Of the Times the attacker said he was 18 years old and had been hacking for a number of years. However, it does not appear to have been particularly difficult to penetrate Uber’s internal systems. The attacker wrote a text message to an Uber employee posing as an internal IT worker. He convinced him to give him a password that would grant him access to Uber’s internal network.
A kind of lottery prize was waiting for him there: on a network drive he found a file with passwords for many other Uber systems, including the servers that the company rented from cloud provider Amazon and the control center for security software. “They have access to pretty much everything,” says security expert Sam Curry from the security company Yuga Labs. “As it stands, everything is compromised.”

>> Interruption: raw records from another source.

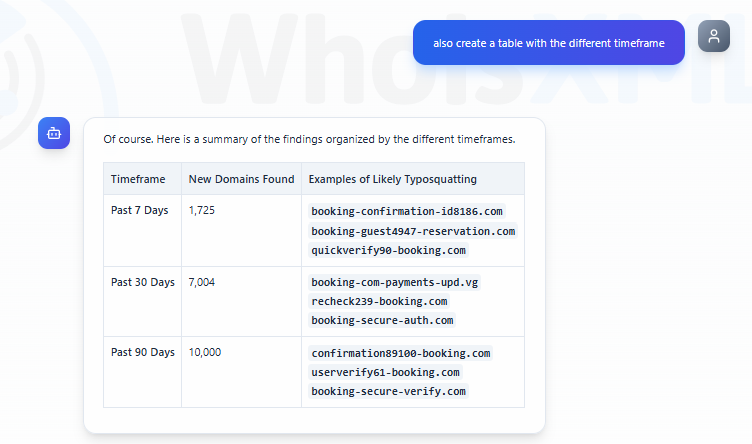Screen dimensions: 752x444
Task: Click the booking-com-payments-upd.vg domain
Action: (x=395, y=283)
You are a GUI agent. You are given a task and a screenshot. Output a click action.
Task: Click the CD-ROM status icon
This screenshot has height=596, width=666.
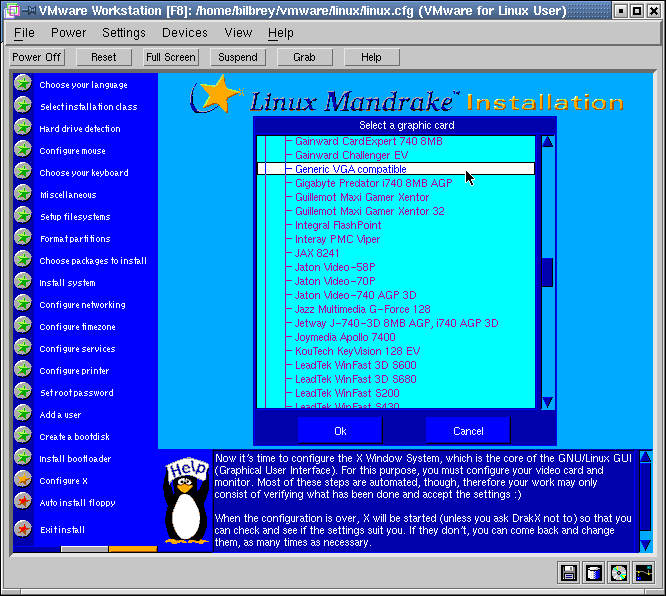pyautogui.click(x=619, y=573)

Uber has since admitted the incident is reluctant to go into details, however. A security incident is currently being investigated and the investigative authorities have been called on. As soon as there is anything new, it will be announced. That’s little, but better than 2016, when hackers stole the account data of 57 million drivers and passengers. Uber paid the requested $100,000 but kept the incident a secret for more than a year.
The big question is what happens now. The case is reminiscent of a very similar attack on Twitter, in which a young hacker had practically full access to the short message service and could have done anything. It was, however, a few jokes. The current case could also run smoothly. The hacker asked Uber to pay its drivers more money. That he would have made demands for himself is not mentioned. However, too much is still unclear and the matter could become very, very unpleasant and, above all, expensive for Uber. Just securing the systems again will cost millions.